Finally, the paper sketches how a two‑dimensional square systolic array of size O(n) × O(n) can be employed to compute eigenvalues of a symmetric real n × n matrix to working accuracy. The authors outline a systolic implementation of a QR‑iteration or a Jacobi‑type method: each cell holds a small block of the matrix and performs the orthogonal transformations required for a single iteration step. The transformations are propagated across rows and columns in a wave‑front fashion, and after a modest number S(n) of global sweeps (where S(n) grows very slowly, effectively constant for practical sizes) the matrix converges to a near‑diagonal form, from which eigenvalues are read off. The overall time is O(n S(n)), dramatically better than the O(n³) cost of conventional algorithms, while still using only O(n²) processing elements, each with constant memory.
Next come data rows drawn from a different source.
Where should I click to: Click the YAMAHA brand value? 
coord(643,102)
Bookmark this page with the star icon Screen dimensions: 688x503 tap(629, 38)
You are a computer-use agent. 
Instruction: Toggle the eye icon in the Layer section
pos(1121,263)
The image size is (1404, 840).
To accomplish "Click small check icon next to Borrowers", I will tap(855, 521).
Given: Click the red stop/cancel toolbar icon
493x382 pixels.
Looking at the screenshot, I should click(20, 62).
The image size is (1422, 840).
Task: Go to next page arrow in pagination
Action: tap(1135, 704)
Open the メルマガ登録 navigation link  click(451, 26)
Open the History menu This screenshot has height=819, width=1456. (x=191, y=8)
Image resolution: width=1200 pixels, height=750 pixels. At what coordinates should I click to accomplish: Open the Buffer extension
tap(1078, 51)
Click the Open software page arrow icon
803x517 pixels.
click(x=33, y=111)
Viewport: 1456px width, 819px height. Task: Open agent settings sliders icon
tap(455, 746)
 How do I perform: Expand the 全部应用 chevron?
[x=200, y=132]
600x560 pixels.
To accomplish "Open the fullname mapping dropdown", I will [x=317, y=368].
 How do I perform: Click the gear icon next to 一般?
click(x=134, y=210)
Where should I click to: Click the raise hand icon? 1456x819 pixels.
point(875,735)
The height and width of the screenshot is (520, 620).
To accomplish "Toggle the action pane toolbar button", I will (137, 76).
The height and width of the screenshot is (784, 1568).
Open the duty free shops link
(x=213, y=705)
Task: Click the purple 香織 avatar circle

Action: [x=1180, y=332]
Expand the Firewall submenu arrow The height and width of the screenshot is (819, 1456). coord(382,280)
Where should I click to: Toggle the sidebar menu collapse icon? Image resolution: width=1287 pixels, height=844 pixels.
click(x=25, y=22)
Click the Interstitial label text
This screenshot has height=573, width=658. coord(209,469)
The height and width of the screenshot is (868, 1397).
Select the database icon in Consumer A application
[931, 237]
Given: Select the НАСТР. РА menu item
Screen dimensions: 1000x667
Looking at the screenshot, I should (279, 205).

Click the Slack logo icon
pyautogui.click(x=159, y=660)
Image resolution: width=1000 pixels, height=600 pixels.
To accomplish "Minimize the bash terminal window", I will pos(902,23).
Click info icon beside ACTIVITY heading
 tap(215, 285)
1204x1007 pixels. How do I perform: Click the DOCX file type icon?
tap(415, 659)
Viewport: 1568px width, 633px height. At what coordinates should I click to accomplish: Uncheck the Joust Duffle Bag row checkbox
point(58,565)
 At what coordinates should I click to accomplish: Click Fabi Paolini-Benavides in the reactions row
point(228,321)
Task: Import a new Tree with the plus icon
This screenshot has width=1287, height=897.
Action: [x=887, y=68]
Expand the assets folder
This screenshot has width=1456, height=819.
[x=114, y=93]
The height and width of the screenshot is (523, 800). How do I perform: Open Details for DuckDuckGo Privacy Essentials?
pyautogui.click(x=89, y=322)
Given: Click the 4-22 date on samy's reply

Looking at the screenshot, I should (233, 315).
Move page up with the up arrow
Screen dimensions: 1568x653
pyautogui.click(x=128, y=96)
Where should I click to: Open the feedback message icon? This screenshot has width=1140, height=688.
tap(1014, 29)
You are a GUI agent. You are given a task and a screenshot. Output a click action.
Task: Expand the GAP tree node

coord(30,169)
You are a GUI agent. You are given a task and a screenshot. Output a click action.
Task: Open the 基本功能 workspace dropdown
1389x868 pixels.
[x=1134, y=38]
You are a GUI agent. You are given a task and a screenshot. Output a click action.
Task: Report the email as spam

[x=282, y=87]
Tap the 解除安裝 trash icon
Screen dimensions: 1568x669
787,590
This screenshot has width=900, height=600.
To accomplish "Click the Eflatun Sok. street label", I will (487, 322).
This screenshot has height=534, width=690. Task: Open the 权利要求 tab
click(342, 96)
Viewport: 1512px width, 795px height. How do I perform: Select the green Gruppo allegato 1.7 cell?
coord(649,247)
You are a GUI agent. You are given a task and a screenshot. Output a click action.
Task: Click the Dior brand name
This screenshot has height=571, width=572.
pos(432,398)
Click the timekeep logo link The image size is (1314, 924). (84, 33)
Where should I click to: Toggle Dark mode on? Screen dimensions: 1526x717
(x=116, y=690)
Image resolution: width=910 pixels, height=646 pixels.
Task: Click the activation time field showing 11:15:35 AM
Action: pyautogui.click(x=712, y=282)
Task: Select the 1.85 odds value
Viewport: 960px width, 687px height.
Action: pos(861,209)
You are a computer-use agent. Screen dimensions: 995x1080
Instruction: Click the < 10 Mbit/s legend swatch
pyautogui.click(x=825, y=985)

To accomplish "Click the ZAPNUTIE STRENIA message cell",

Across all four problem domains, the key insight is that the regular data‑flow of systolic arrays eliminates the need for random memory accesses and global control, allowing the algorithmic “depth” to be proportional to the input size rather than its square. This yields hardware designs that are area‑efficient, power‑efficient, and highly amenable to VLSI implementation. The authors emphasize practical relevance: the polynomial GCD algorithm can accelerate decoding of Reed–Solomon and other algebraic codes; the binary GCD is useful in cryptographic key generation; the Toeplitz solver maps directly to digital filter design and real‑time signal processing; and the eigenvalue engine can support image‑compression, principal‑component analysis, and scientific computing tasks where moderate‑size symmetric matrices arise. In summary, the paper demonstrates that systolic arrays, when carefully matched to the algebraic structure of a problem, can break traditional complexity barriers and deliver true linear‑time performance for a broad class of computationally intensive tasks.